И он с преувеличенным прононсом принялся объяснять мне тайны французской словесности.
Фриц слегка сутулился, был худ, субтилен, однако брови у него росли не менее буйно, чем усы, которые лезли прямо из ноздрей и, по-видимому, доставляли ему неудобство, поскольку в паузах, когда я повторял заученные слова и фразы, он вырывал из носа волоски и раскладывал их на странице разговорника ровной шеренгой корешками книзу, так что они выстраивались перед ним, словно тонюсенькие солдатики. Когда волосков набиралось порядочно, он поспешно пересчитывал их тощим указательным пальцем, после чего продолжал выдергивать дальше. Я с отвращением наблюдал за этим его занятием, однако мне было любопытно, каким же количеством выдернутых волосков он удовольствуется.
Мне ни разу не удалось это установить. В самый неожиданный момент, он, как это свойственно нервозным, неуравновешенным, неуемно расточительным людям, одним великолепным взмахом руки сметал все миниатюрное воинство, вонзал в меня свои острые глазки, повышал голос и начинал рассказывать, жестикулируя, будто на сцене.
Кроме него, я ходил еще к своему старому знакомому, учителю Матейке; его уроки, напротив, были чересчур корректными и монотонными, чтобы хоть сколько-нибудь заинтересовать меня.

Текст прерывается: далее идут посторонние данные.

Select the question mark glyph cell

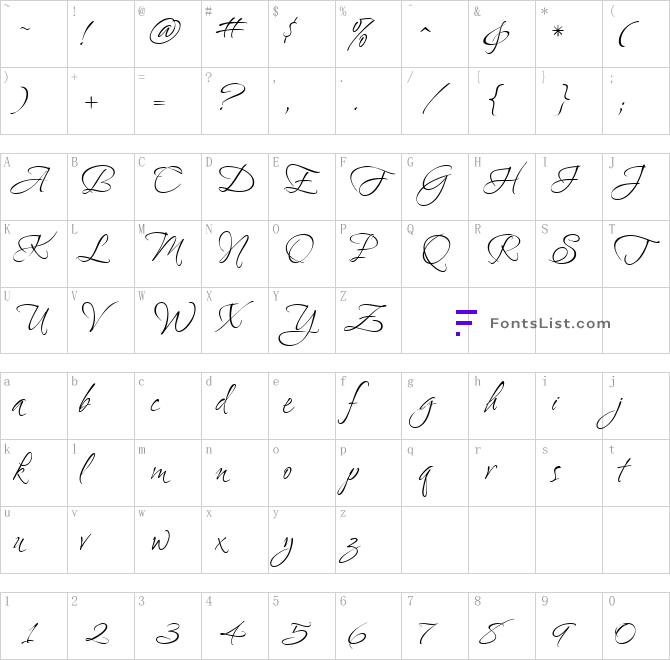(235, 101)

Да и славы они мне никакой не приносили: никто у меня не спрашивал, что я уже знаю из истории древнего мира, что усвоил, разбирая предложения и решая уравнения с одним неизвестным. Зато уроками французского живо интересовались и отец, жаждавший блеснуть своими школьными познаниями, и мать, у которой французский язык пробуждал чувствительные воспоминания о пансионе. И еще кое-кто проявил к нему неожиданный интерес.